While dressing for the day this morning, I thought I heard horse hooves outside my window. This triggere a passing thought about what it must've been like to live in a time where that sound was a common occurrence. It made me hearken, which is silly, because there were plenty of uncomfortable things going on then...

Anyway, I inevitably chose a pair of shoes that was big, clunky, and noisy. So I put them on and I became the horse.

Clip clop.

Wailing Wall

This one is called wailing wall.

Tonight I was going about my piano practice hajj, about to board the red line.

As I approached the station, a very dark-skinned, striking woman was walking alone speaking out loud.

She was saying something about how she hated dealing with human beings and their "egotistical bull-crap shit".

She too was boarding a train.

For a brief moment, we were side by side, but she was not at all distracted from her diatribe. By anyone or anything.

In the train station, on the platform, her speech became more desperate. More like wails. She began praying out loud to Jesus. She thanked him and humbled herself. She sang hymns.

This was a human desperate to comfort herself.

And with all the talk of Katrina and the Crescent City, I could not help but wonder whether maybe she had lost a loved one in the storm.

She continued praying and singing on the train. No one else on the train spoke. It became so quiet...I could not help but wonder whether or not the other passengers felt the gravity of this woman's moaning. It deeply affected and saddened me.
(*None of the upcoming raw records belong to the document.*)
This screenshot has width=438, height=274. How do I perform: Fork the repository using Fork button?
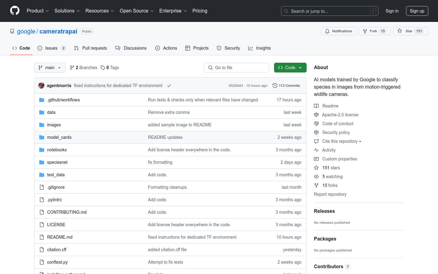coord(374,31)
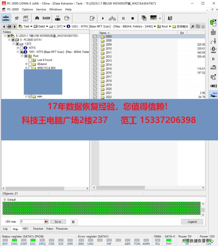
Task: Click the play triangle icon in the toolbar
Action: pyautogui.click(x=103, y=18)
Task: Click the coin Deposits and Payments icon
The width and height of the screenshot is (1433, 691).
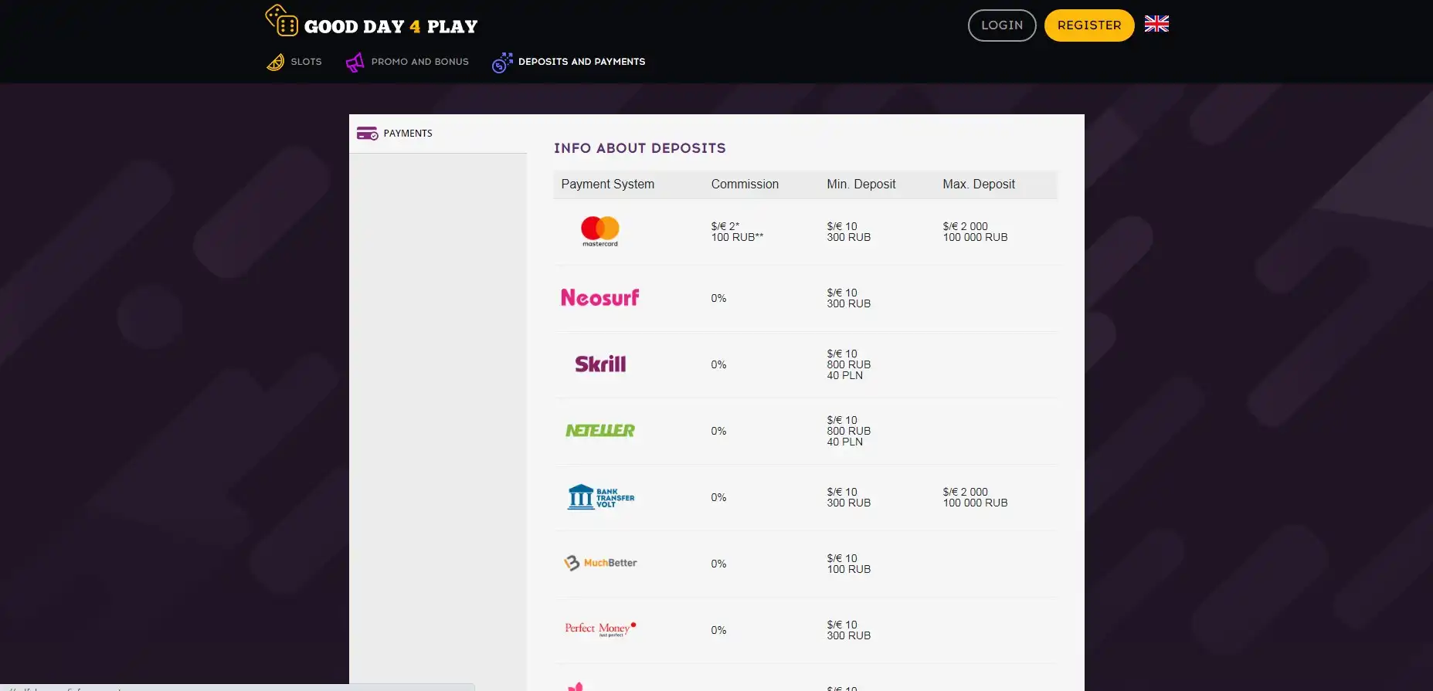Action: (x=502, y=63)
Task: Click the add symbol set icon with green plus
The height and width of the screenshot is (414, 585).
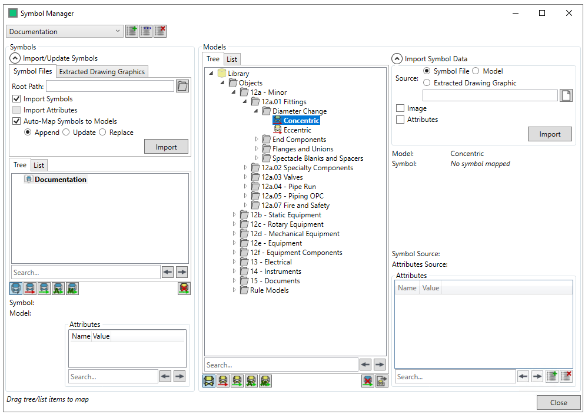Action: (132, 32)
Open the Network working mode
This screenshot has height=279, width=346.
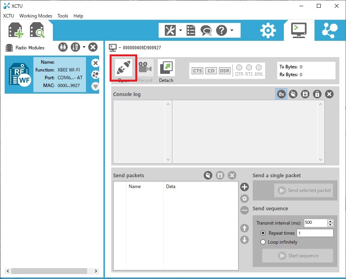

I received a postcard from a friend in Prague today. The last one he would send from there, as he has now left, most likely not to return. He and his partner are making their way through Eastern Europe. Serbia, Macedonia, Romania, Bulgaria. Locations not necessarily high on the priority list of your average traveler, especially an American one.

The postcard is from the Ossuary in Kutna Hora. It depicts a chandelier made completely of human bones. And skulls.